Here’s what to do before, during and after your grocery run

Strategic grocery shopping header art nolisoliph

These days, going grocery shopping can be a little bit of an issue. While many people opt to get their groceries delivered, others still have to physically go to the grocery store because there are just some things you can’t find online (a shock, tbh). There are also items—like seafood and meat—that are better to buy in person.

With safety as the number one priority, here are some reminders for your next jaunt to the supermarket: 


Before you shop

Think ahead

Unlike the olden days, grocery shopping is something that you need to meticulously plan out. List down all the grocery items that you need and make sure to get all the items on the list and buy enough items to last you a longer period of time to avoid going out again. It’s also better to shop on weekdays versus weekends to minimize contact with other people. 

Photo by Glenn Carstens-Peters on Unsplash

Gear up

Aside from wearing masks, you should also definitely wear face shields as a precautionary measure against COVID-19. Although they don’t protect against infection by themselves, wearing them with facemasks lessens your risk of infection. Most establishments also require the use of both masks and face shields before you enter.

# [INSTRUCTIONS]
• A. According to the grocery shopping article, which days are better for shopping, and why?
• B. Repeat the part of the grocery shopping article between "Think ahead" and "with other people.", inclusive.
Answer using only the grocery shopping article.

# [ENTRIES SHOWN]
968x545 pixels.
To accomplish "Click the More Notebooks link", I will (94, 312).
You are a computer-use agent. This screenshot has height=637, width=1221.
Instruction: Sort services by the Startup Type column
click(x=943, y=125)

# [ANSWERS FOR EACH ITEM]
• A. Weekdays are better than weekends because shopping then minimizes contact with other people.

• B.
Think ahead

Unlike the olden days, grocery shopping is something that you need to meticulously plan out. List down all the grocery items that you need and make sure to get all the items on the list and buy enough items to last you a longer period of time to avoid going out again. It’s also better to shop on weekdays versus weekends to minimize contact with other people.